• 抜粋
┌──
【9月18日 AFP】F1に参戦しているマクラーレン・メルセデス(McLaren-Mercedes)のロン・デニス(Ron Dennis)代表は17日、ベルギーGP(Belgian Grand Prix 2007)決勝で所属するフェルナンド・アロンソ(Fernando Alonso)がチームメイトであるルイス・ハミルトン(Lewis Hamilton)のコースを塞ぎ、その結果コースアウトしたハミルトンがアロンソを批判したことについて言及し、この件を特に問題視しない姿勢を明らかにした。

 ドライバーズランキングで首位に立ち4番グリッドからスタートしたハミルトンは、レース開始直後の第1コーナーで3番グリッドからスタートのアロンソにコースを塞がれ、結果としてコースアウトしたハミルトンは、その後盛り返すことができず4位で終え、3位を獲得したアロンソにドライバーズポイントで2ポイント差に詰め寄られた。レースはフェラーリ(Ferrari)のキミ・ライコネン(Kimi Raikkonen)がポール・トゥ・ウィンで優勝を飾ったが、その後の話題は必要以上にコースを塞いだとしてハミルトンがアロンソがに激怒したことに集中していた。

 この件に関してロン・デニス代表は「全く心配していない。彼らはレースをしている。もし2台が違うチーム同士のことだったら問題視したりしないだろう。全く問題ない。フェルナンドとルイスのように年間王者を争う偉大なドライバーがチームに2人もいれば、ベルギーGPのコーナーで見られたような駆け引きは起こり得ることであり、それは彼らが強い競争心を有している結果であると言える」とコメントし、アロンソのコース取りが許容範囲内であったとしてこの件を問題視しない構えを見せた。
└──
• 表示データ
┌──
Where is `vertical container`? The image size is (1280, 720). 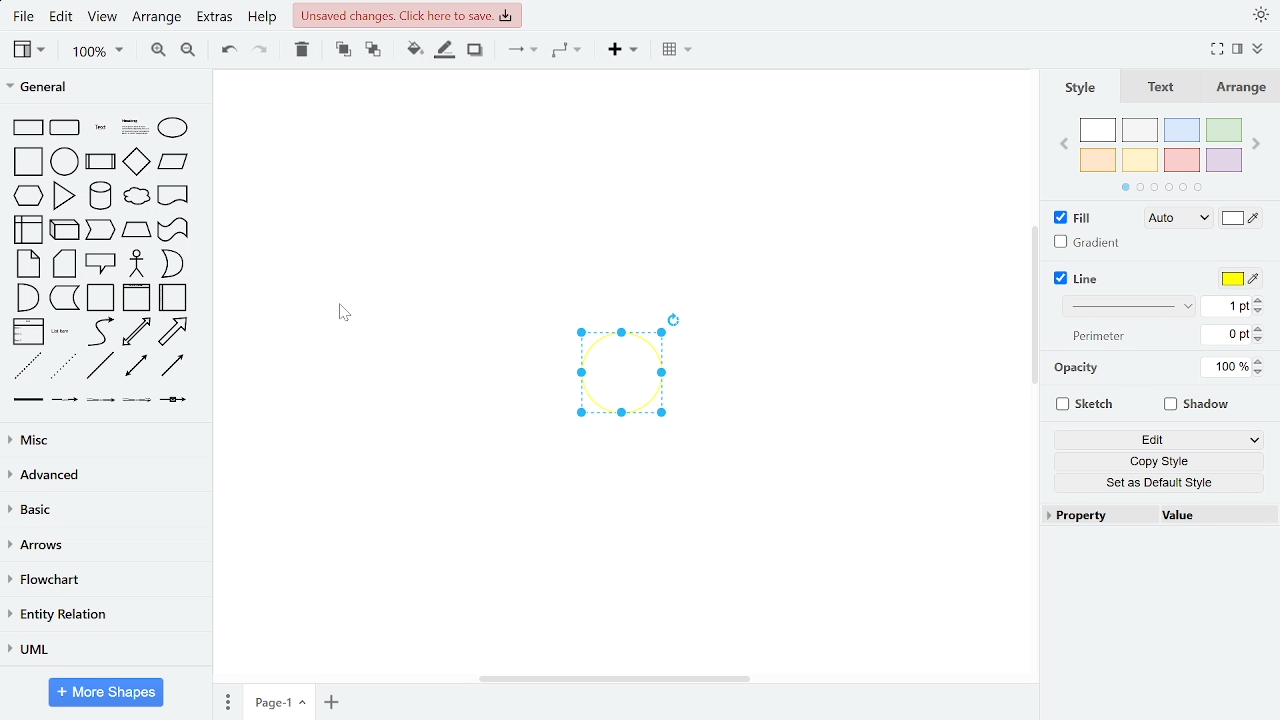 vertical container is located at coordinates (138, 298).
└──
┌──
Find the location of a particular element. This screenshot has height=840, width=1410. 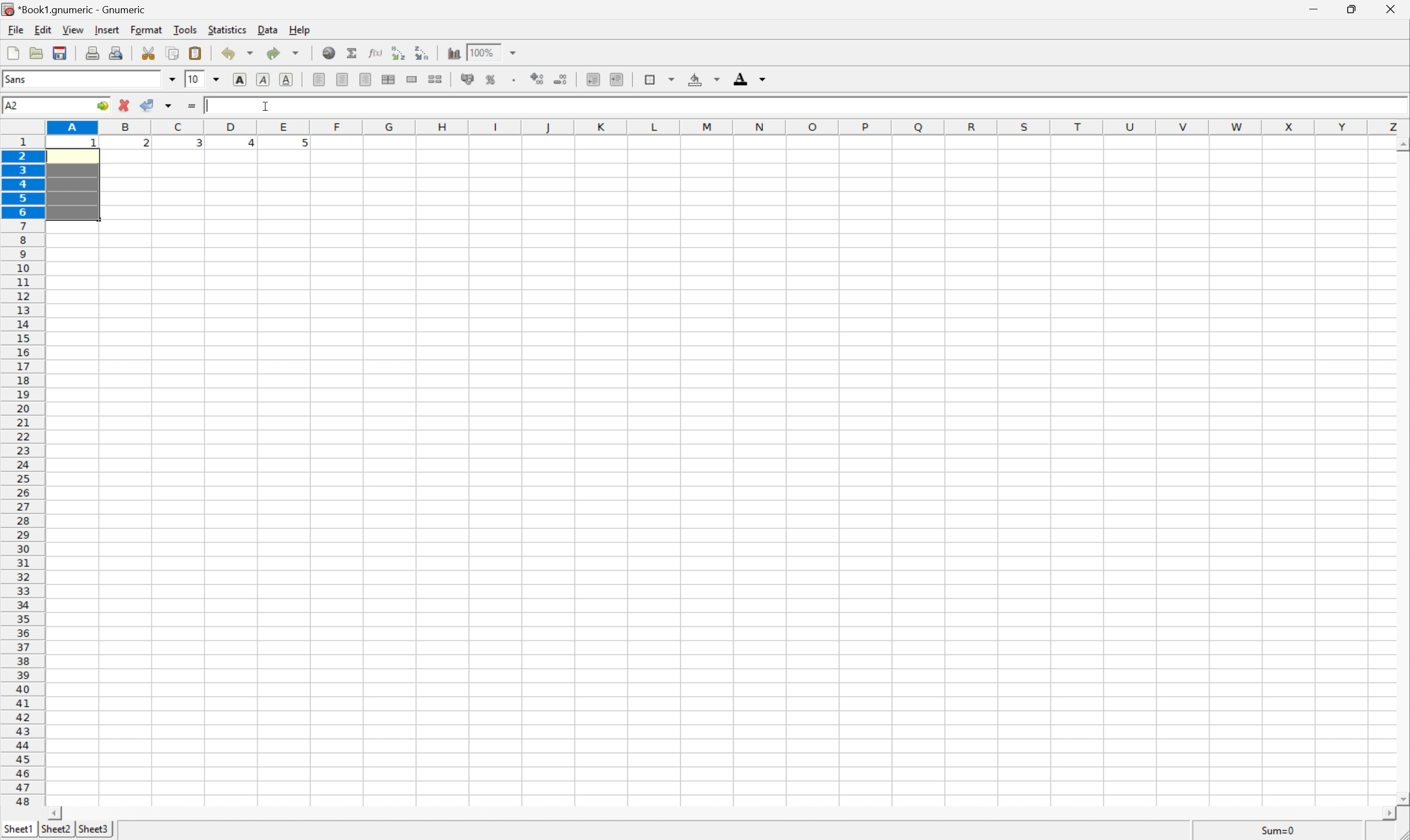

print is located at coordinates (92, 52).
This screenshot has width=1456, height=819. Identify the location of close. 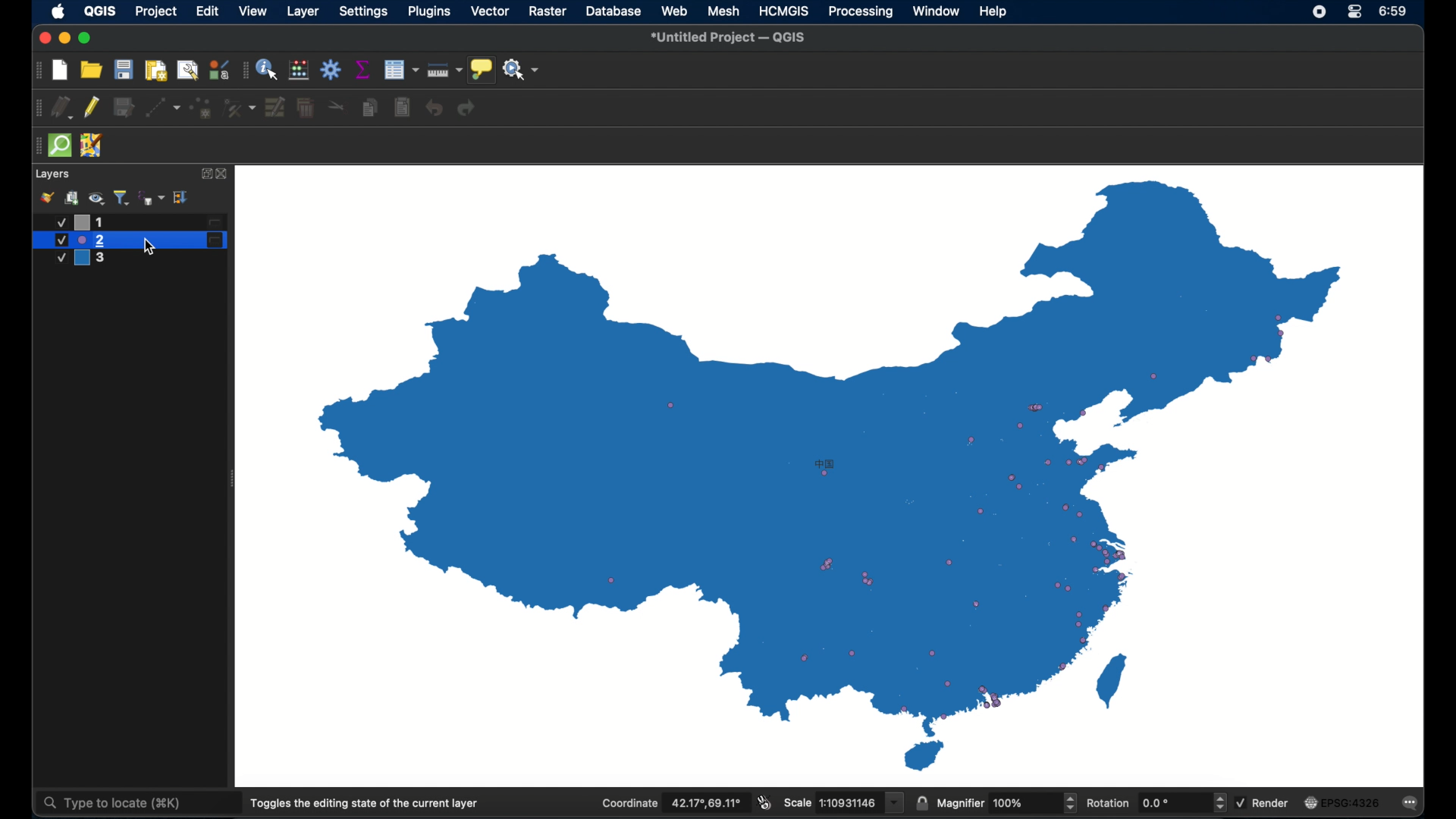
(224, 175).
└──
• 課題 1
ベルギーGPの記事について、次の問いに答えてください。
(a) ハミルトンは何番グリッドからスタートしましたか。
(b) このレースで優勝したのは誰ですか。
(c) レース後、アロンソはハミルトンに何ポイント差まで詰め寄りましたか。
• 課題 2
上の行のうち、「This screenshot has width=1456, height=819.」を含む行から「(224, 175).」を含む行までを、「close」を「minimize」に置き換えて書き直してください。画像は省いてください。

• 解答 1
(a) 4番グリッド
(b) フェラーリのキミ・ライコネン
(c) 2ポイント差

• 解答 2
This screenshot has width=1456, height=819. Identify the location of minimize. 
(224, 175).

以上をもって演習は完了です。